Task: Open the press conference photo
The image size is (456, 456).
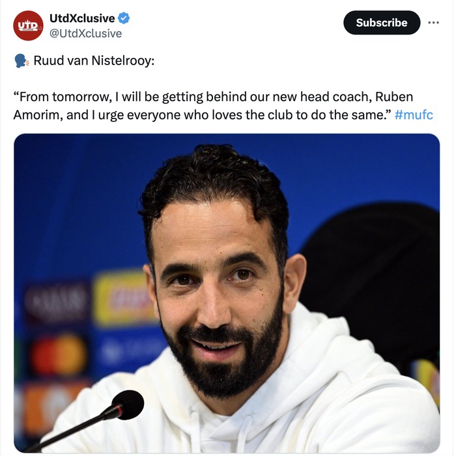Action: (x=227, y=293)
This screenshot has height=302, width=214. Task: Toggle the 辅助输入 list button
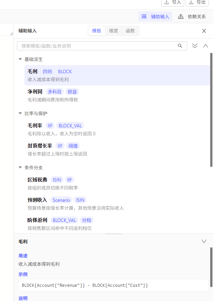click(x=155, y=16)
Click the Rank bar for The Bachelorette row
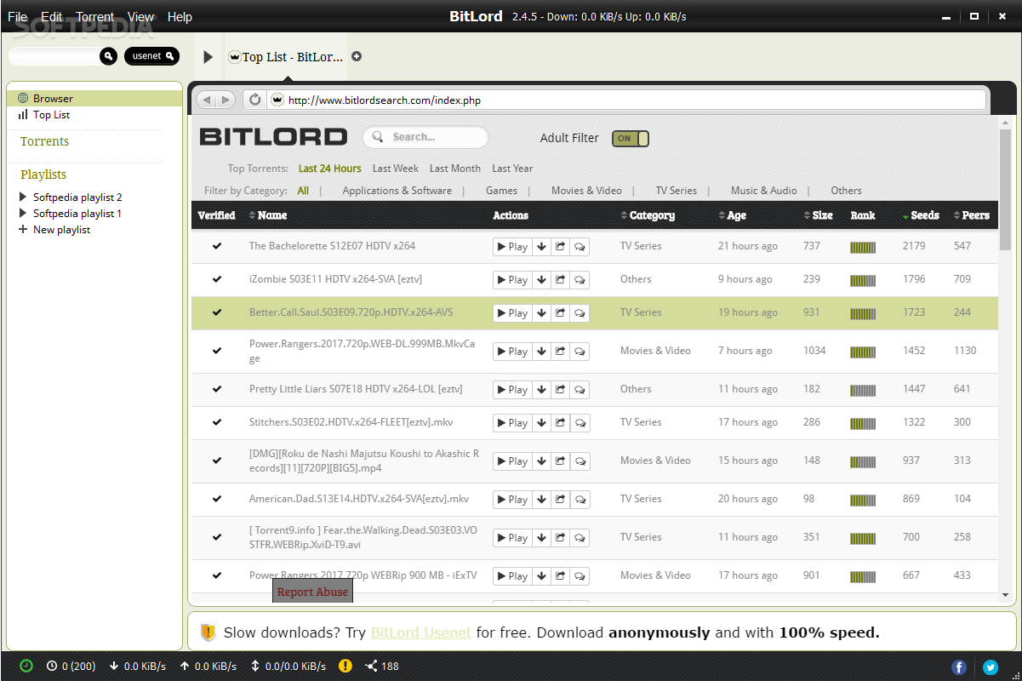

----

▶ [What to do]: Reproduce all the records with every "Task" switched to "Instruction" and everything else unchanged, leaving out the pictures.

▶ [Answer to the problem]:
Instruction: Open the press conference photo
The image size is (456, 456).
Action: (x=227, y=293)
This screenshot has height=302, width=214. Instruction: Toggle the 辅助输入 list button
click(x=155, y=16)
Click the Rank bar for The Bachelorette row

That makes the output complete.